To do :: Rewrite the records below with every "How do I perform" changed to "How can I carry out" and nothing else altered. Leave the pictures out.

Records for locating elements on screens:

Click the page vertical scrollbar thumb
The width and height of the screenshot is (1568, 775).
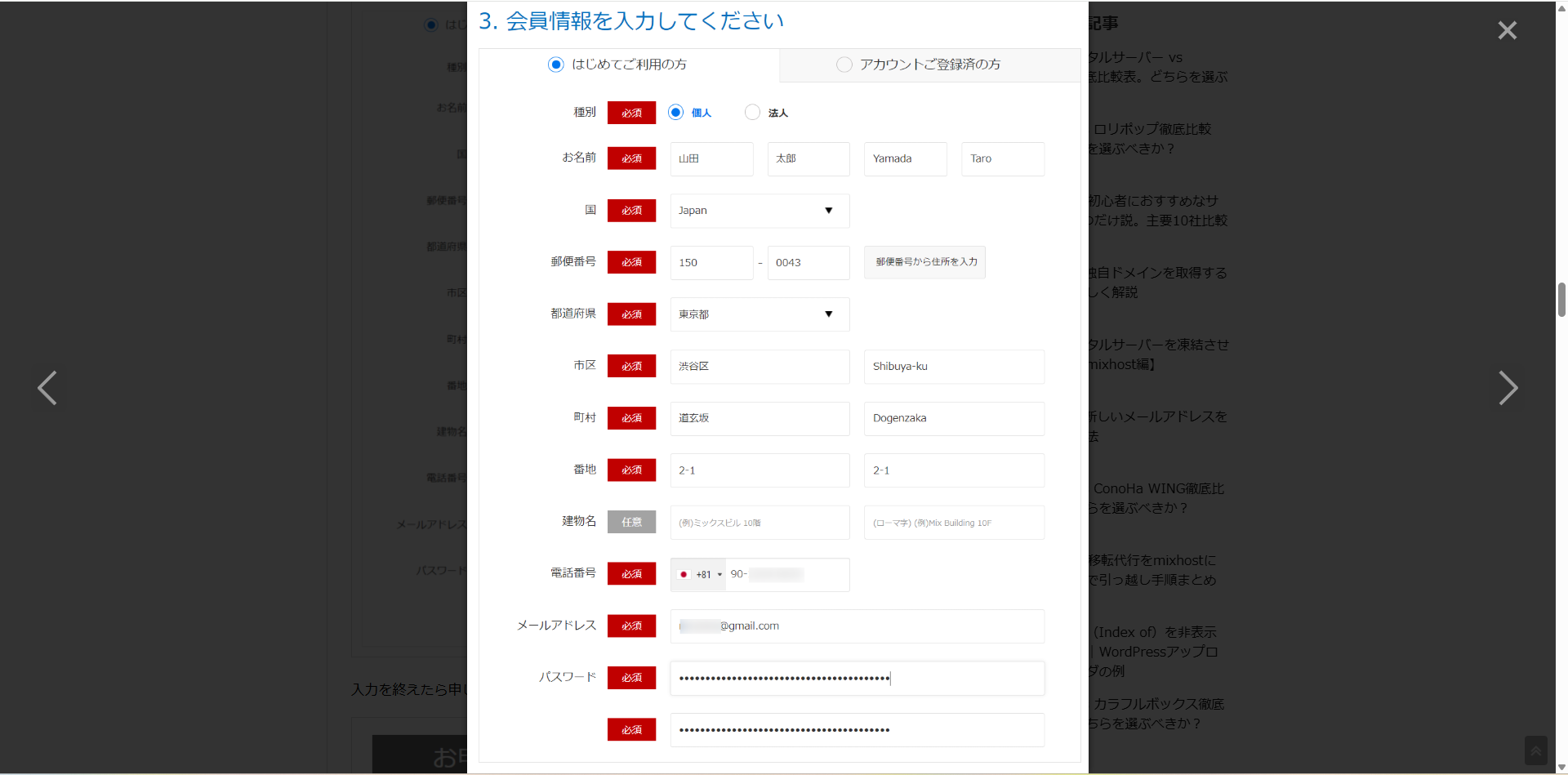pyautogui.click(x=1561, y=299)
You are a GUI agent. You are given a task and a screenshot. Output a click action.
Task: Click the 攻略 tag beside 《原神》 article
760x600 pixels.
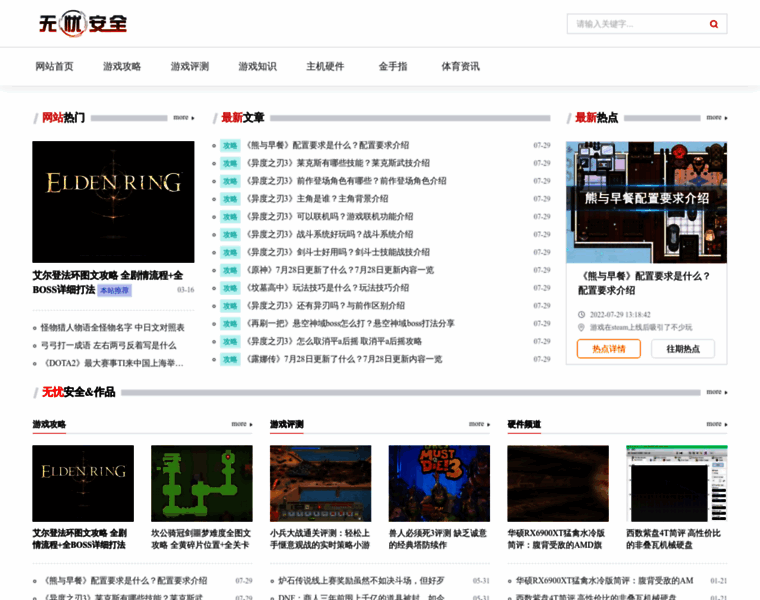point(230,270)
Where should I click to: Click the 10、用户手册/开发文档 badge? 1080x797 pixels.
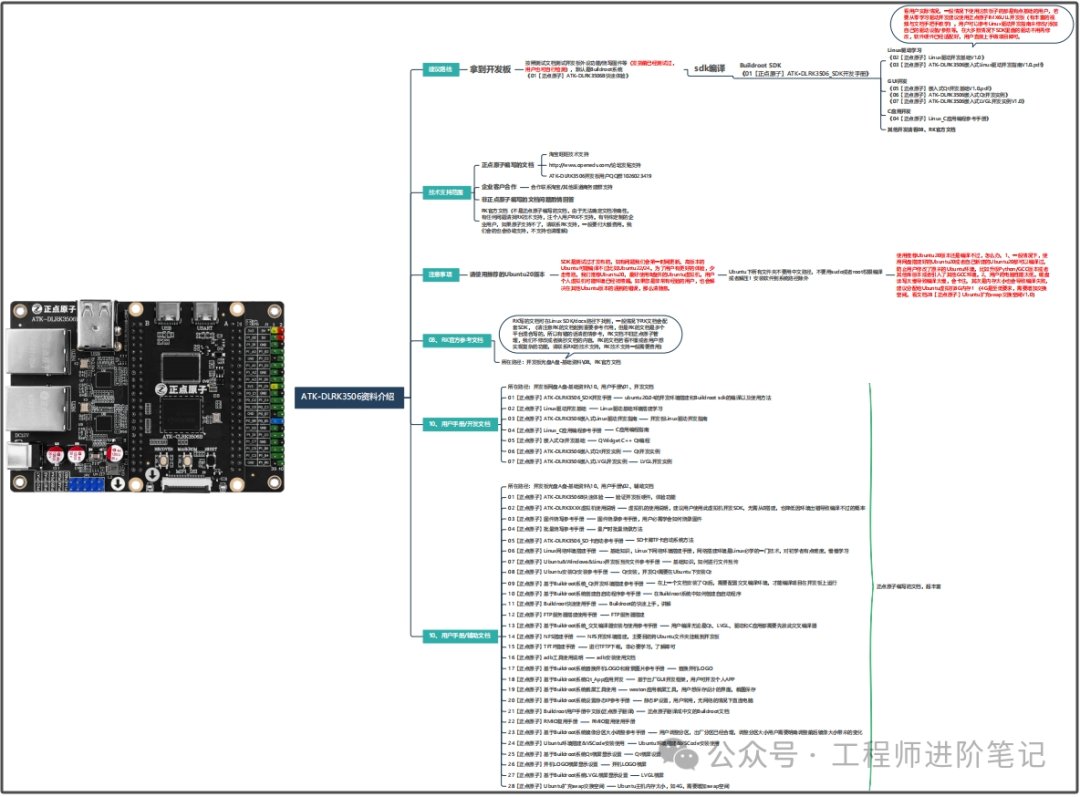click(460, 424)
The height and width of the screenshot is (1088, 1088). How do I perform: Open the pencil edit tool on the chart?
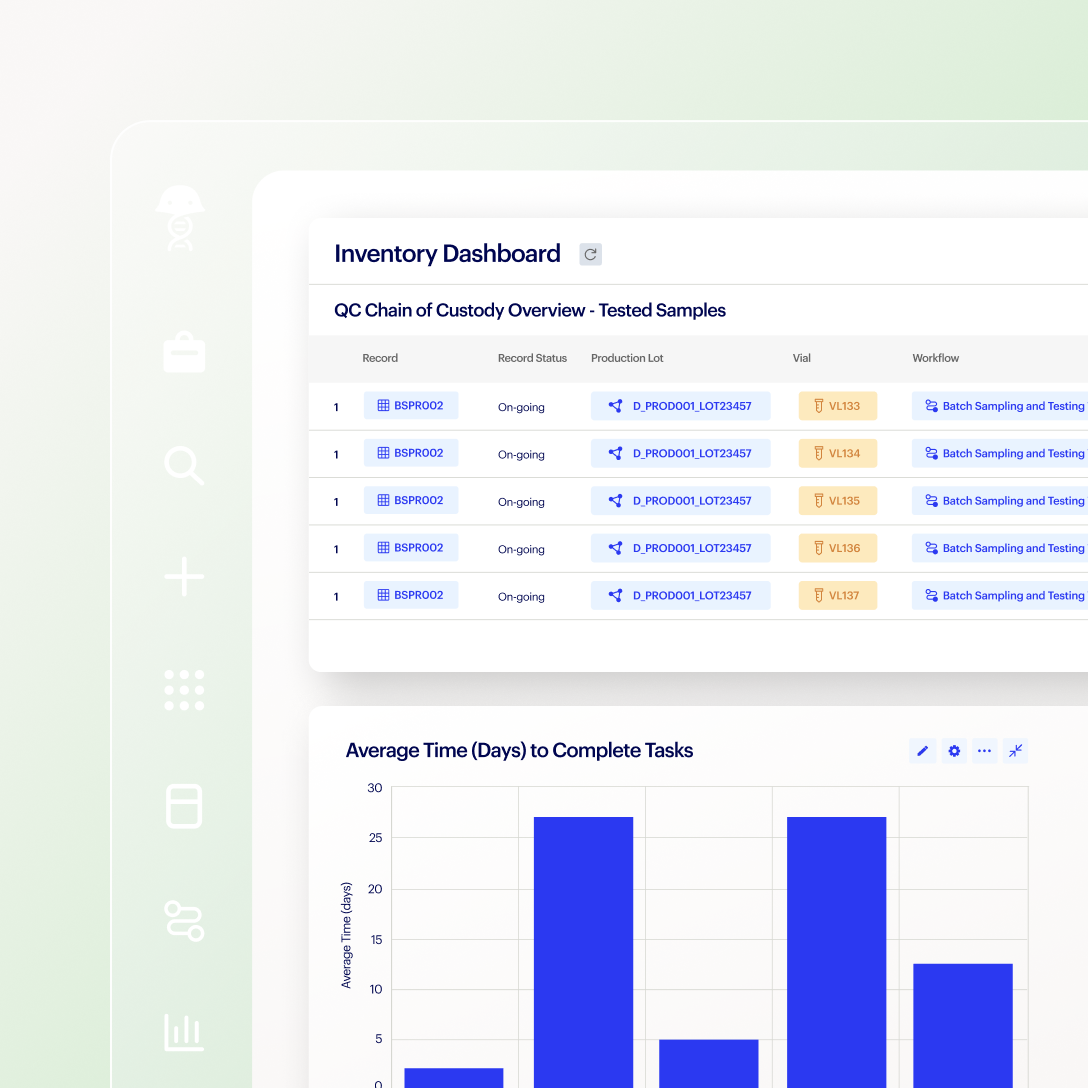[923, 750]
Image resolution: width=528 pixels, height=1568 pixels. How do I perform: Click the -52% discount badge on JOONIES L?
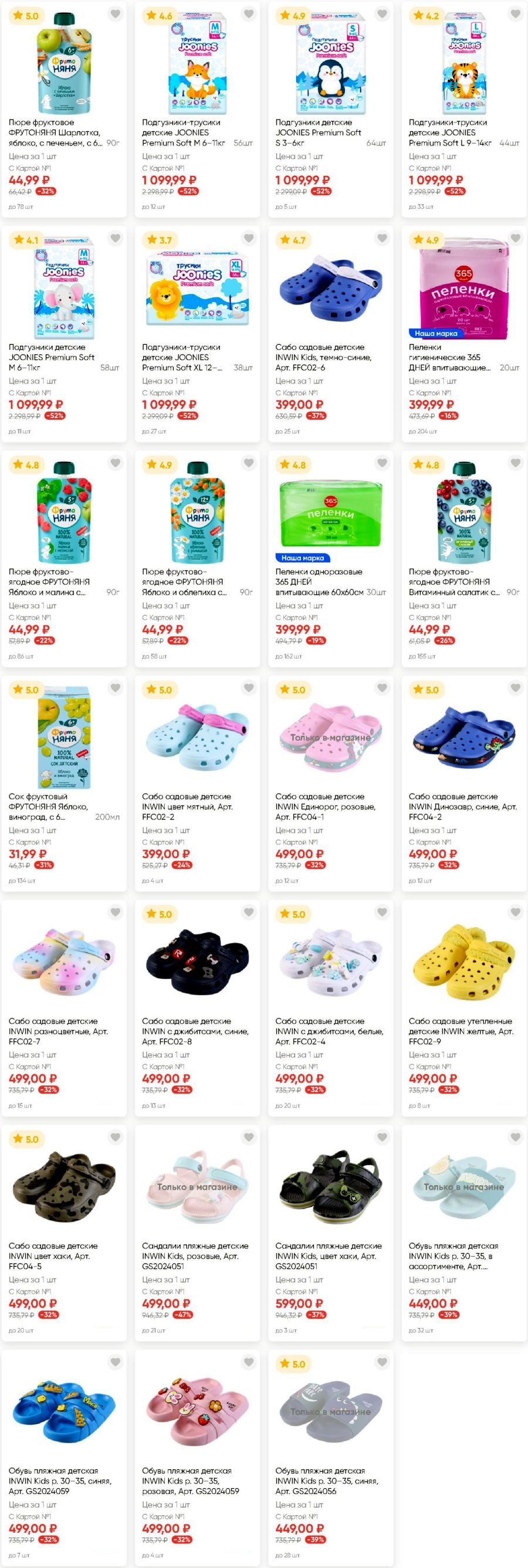click(455, 191)
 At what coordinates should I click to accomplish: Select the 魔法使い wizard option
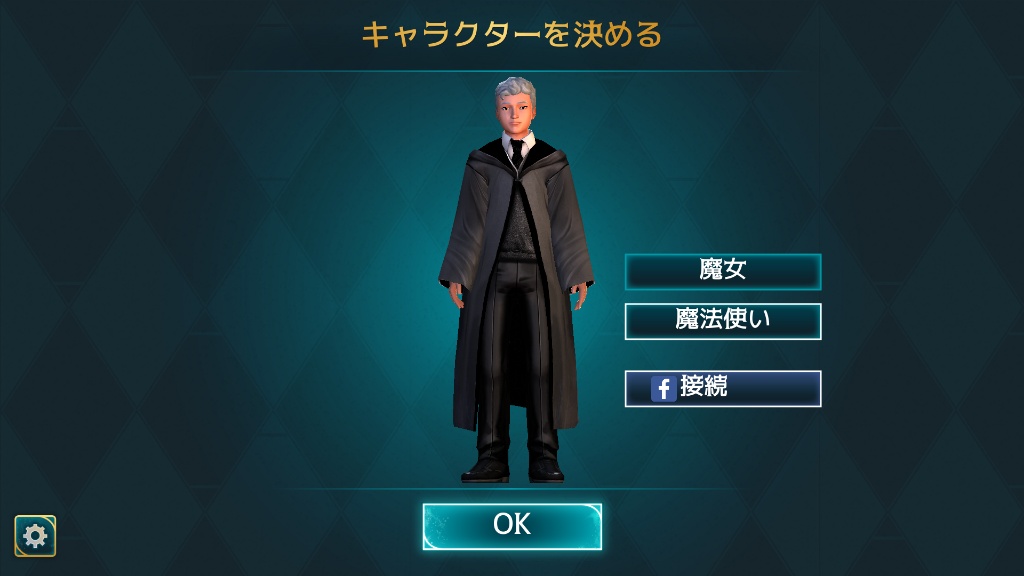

Exercise response ::
Click the page vertical scrollbar thumb
The width and height of the screenshot is (1568, 775).
pyautogui.click(x=1561, y=299)
You are a GUI agent. You are given a task and a screenshot. Output a click action.
Task: Click the 攻略 tag beside 《原神》 article
760x600 pixels.
point(230,270)
Where should I click to: Click the 10、用户手册/开发文档 badge? 1080x797 pixels.
click(460, 424)
The height and width of the screenshot is (1088, 1088). How can I carry out: Open the pencil edit tool on the chart?
[923, 750]
Image resolution: width=528 pixels, height=1568 pixels. How can I carry out: Click the -52% discount badge on JOONIES L?
click(455, 191)
 At what coordinates should I click to accomplish: Select the 魔法使い wizard option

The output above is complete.